GIVEN TASK: Write out the following lines again, swapping "computer-use agent" for "desktop assistant" wherever it occurs and leaving everything else as it is.

MATERIAL SHOWN:
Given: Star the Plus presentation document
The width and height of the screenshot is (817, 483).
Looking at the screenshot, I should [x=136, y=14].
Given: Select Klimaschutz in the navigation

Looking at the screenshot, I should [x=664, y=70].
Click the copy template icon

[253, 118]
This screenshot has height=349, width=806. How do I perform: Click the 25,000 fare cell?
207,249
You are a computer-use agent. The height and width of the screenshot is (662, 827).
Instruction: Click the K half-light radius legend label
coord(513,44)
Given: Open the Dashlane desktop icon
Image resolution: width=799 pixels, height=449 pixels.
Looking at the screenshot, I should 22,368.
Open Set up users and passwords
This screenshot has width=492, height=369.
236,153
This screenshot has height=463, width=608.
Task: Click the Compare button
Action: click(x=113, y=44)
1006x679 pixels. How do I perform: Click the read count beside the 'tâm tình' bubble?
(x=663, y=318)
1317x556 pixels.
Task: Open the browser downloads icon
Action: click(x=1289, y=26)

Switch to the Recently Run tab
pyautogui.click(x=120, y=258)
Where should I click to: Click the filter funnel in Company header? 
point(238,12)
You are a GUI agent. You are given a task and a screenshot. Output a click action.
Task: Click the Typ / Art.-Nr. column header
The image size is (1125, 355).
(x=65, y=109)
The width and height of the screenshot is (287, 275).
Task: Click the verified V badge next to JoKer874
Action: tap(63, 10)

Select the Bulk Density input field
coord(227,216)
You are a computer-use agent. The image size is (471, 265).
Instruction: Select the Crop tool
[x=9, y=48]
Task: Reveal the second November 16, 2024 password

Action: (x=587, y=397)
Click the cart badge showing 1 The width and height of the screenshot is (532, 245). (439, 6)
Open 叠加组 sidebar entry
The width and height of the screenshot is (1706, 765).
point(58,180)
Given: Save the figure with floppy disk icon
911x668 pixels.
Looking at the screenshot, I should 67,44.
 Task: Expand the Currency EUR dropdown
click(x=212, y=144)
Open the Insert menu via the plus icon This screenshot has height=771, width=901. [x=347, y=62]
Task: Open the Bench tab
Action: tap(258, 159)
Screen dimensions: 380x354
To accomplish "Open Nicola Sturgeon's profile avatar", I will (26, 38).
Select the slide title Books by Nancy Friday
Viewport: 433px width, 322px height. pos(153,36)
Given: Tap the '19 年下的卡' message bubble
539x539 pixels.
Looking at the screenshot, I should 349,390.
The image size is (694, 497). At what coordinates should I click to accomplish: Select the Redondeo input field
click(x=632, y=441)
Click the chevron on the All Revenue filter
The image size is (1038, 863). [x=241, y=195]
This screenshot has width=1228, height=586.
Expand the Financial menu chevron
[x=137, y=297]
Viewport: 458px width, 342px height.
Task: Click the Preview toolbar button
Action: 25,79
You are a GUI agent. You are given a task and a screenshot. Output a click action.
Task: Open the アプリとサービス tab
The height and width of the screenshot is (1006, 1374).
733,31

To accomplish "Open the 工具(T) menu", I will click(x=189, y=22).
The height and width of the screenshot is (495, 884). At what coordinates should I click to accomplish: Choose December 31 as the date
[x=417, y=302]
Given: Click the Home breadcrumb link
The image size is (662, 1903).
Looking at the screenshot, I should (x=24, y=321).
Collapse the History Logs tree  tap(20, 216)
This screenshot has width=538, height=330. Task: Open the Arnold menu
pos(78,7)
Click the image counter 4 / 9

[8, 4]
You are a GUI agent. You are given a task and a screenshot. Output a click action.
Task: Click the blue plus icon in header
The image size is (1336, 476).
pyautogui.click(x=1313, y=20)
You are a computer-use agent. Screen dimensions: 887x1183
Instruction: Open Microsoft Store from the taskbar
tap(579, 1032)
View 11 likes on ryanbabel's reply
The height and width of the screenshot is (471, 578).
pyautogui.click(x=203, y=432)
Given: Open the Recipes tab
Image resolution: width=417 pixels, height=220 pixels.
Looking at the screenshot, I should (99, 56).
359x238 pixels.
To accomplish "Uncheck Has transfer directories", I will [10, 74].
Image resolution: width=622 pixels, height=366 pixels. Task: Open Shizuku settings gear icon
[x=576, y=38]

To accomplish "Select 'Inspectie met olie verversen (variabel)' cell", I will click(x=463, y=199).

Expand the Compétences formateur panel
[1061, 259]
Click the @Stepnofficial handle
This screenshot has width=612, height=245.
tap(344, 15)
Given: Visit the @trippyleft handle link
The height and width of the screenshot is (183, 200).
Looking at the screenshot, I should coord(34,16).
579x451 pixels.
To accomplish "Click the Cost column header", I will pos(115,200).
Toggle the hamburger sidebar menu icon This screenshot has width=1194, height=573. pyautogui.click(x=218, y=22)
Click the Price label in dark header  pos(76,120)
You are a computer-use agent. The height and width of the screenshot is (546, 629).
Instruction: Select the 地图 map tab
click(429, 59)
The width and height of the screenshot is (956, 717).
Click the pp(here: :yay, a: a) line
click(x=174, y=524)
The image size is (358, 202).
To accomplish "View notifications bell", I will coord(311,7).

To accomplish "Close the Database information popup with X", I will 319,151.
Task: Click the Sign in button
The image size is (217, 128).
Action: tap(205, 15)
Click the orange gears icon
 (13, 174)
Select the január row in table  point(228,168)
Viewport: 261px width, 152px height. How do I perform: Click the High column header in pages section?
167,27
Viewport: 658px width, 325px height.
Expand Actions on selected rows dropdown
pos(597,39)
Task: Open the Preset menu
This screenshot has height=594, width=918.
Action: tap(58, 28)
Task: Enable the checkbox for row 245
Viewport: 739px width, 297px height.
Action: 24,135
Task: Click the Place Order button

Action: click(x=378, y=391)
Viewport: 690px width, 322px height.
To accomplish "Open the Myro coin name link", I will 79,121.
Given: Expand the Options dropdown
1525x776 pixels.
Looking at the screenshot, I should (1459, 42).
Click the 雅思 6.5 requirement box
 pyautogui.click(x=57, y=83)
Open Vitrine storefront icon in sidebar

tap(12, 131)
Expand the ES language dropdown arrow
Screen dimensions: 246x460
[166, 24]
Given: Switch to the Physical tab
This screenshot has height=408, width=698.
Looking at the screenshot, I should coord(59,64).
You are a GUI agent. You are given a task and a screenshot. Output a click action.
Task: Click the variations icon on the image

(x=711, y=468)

PROBLEM SOLUTION:
Given: Star the Plus presentation document
The width and height of the screenshot is (817, 483).
Looking at the screenshot, I should [x=136, y=14].
Given: Select Klimaschutz in the navigation

Looking at the screenshot, I should [x=664, y=70].
Click the copy template icon

[253, 118]
This screenshot has height=349, width=806. How do I perform: Click the 25,000 fare cell?
207,249
You are a desktop assistant. The height and width of the screenshot is (662, 827).
Instruction: Click the K half-light radius legend label
coord(513,44)
Given: Open the Dashlane desktop icon
Image resolution: width=799 pixels, height=449 pixels.
Looking at the screenshot, I should 22,368.
Open Set up users and passwords
This screenshot has width=492, height=369.
236,153
This screenshot has height=463, width=608.
Task: Click the Compare button
Action: click(x=113, y=44)
1006x679 pixels. How do I perform: Click the read count beside the 'tâm tình' bubble?
(x=663, y=318)
1317x556 pixels.
Task: Open the browser downloads icon
Action: click(x=1289, y=26)

Switch to the Recently Run tab
pyautogui.click(x=120, y=258)
Where should I click to: Click the filter funnel in Company header? 
point(238,12)
You are a GUI agent. You are given a task and a screenshot. Output a click action.
Task: Click the Typ / Art.-Nr. column header
The image size is (1125, 355).
(x=65, y=109)
The width and height of the screenshot is (287, 275).
Task: Click the verified V badge next to JoKer874
Action: tap(63, 10)

Select the Bulk Density input field
coord(227,216)
You are a desktop assistant. The image size is (471, 265).
Instruction: Select the Crop tool
[x=9, y=48]
Task: Reveal the second November 16, 2024 password

Action: (x=587, y=397)
Click the cart badge showing 1 The width and height of the screenshot is (532, 245). (439, 6)
Open 叠加组 sidebar entry
The width and height of the screenshot is (1706, 765).
point(58,180)
Given: Save the figure with floppy disk icon
911x668 pixels.
Looking at the screenshot, I should 67,44.
 Task: Expand the Currency EUR dropdown
click(x=212, y=144)
Open the Insert menu via the plus icon This screenshot has height=771, width=901. [x=347, y=62]
Task: Open the Bench tab
Action: tap(258, 159)
Screen dimensions: 380x354
To accomplish "Open Nicola Sturgeon's profile avatar", I will (26, 38).
Select the slide title Books by Nancy Friday
Viewport: 433px width, 322px height. pos(153,36)
Given: Tap the '19 年下的卡' message bubble
539x539 pixels.
Looking at the screenshot, I should 349,390.
The image size is (694, 497). At what coordinates should I click to accomplish: Select the Redondeo input field
click(x=632, y=441)
Click the chevron on the All Revenue filter
The image size is (1038, 863). [x=241, y=195]
This screenshot has width=1228, height=586.
Expand the Financial menu chevron
[x=137, y=297]
Viewport: 458px width, 342px height.
Task: Click the Preview toolbar button
Action: 25,79
You are a GUI agent. You are given a task and a screenshot. Output a click action.
Task: Open the アプリとサービス tab
The height and width of the screenshot is (1006, 1374).
733,31

To accomplish "Open the 工具(T) menu", I will click(x=189, y=22).
The height and width of the screenshot is (495, 884). At what coordinates should I click to accomplish: Choose December 31 as the date
[x=417, y=302]
Given: Click the Home breadcrumb link
The image size is (662, 1903).
Looking at the screenshot, I should (x=24, y=321).
Collapse the History Logs tree  tap(20, 216)
This screenshot has width=538, height=330. Task: Open the Arnold menu
pos(78,7)
Click the image counter 4 / 9

[8, 4]
You are a GUI agent. You are given a task and a screenshot. Output a click action.
Task: Click the blue plus icon in header
The image size is (1336, 476).
pyautogui.click(x=1313, y=20)
You are a desktop assistant. Screen dimensions: 887x1183
Instruction: Open Microsoft Store from the taskbar
tap(579, 1032)
View 11 likes on ryanbabel's reply
The height and width of the screenshot is (471, 578).
pyautogui.click(x=203, y=432)
Given: Open the Recipes tab
Image resolution: width=417 pixels, height=220 pixels.
Looking at the screenshot, I should (99, 56).
359x238 pixels.
To accomplish "Uncheck Has transfer directories", I will [10, 74].
Image resolution: width=622 pixels, height=366 pixels. Task: Open Shizuku settings gear icon
[x=576, y=38]

To accomplish "Select 'Inspectie met olie verversen (variabel)' cell", I will click(x=463, y=199).

Expand the Compétences formateur panel
[1061, 259]
Click the @Stepnofficial handle
This screenshot has width=612, height=245.
tap(344, 15)
Given: Visit the @trippyleft handle link
The height and width of the screenshot is (183, 200).
Looking at the screenshot, I should coord(34,16).
579x451 pixels.
To accomplish "Click the Cost column header", I will pos(115,200).
Toggle the hamburger sidebar menu icon This screenshot has width=1194, height=573. pyautogui.click(x=218, y=22)
Click the Price label in dark header  pos(76,120)
You are a desktop assistant. The height and width of the screenshot is (546, 629).
Instruction: Select the 地图 map tab
click(429, 59)
The width and height of the screenshot is (956, 717).
Click the pp(here: :yay, a: a) line
click(x=174, y=524)
The image size is (358, 202).
To accomplish "View notifications bell", I will coord(311,7).

To accomplish "Close the Database information popup with X", I will 319,151.
Task: Click the Sign in button
The image size is (217, 128).
Action: tap(205, 15)
Click the orange gears icon
 (13, 174)
Select the január row in table  point(228,168)
Viewport: 261px width, 152px height. How do I perform: Click the High column header in pages section?
167,27
Viewport: 658px width, 325px height.
Expand Actions on selected rows dropdown
pos(597,39)
Task: Open the Preset menu
This screenshot has height=594, width=918.
Action: tap(58, 28)
Task: Enable the checkbox for row 245
Viewport: 739px width, 297px height.
Action: 24,135
Task: Click the Place Order button

Action: click(x=378, y=391)
Viewport: 690px width, 322px height.
To accomplish "Open the Myro coin name link", I will 79,121.
Given: Expand the Options dropdown
1525x776 pixels.
Looking at the screenshot, I should (1459, 42).
Click the 雅思 6.5 requirement box
 pyautogui.click(x=57, y=83)
Open Vitrine storefront icon in sidebar

tap(12, 131)
Expand the ES language dropdown arrow
Screen dimensions: 246x460
[166, 24]
Given: Switch to the Physical tab
This screenshot has height=408, width=698.
Looking at the screenshot, I should coord(59,64).
You are a GUI agent. You are given a task and a screenshot. Output a click action.
Task: Click the variations icon on the image

(x=711, y=468)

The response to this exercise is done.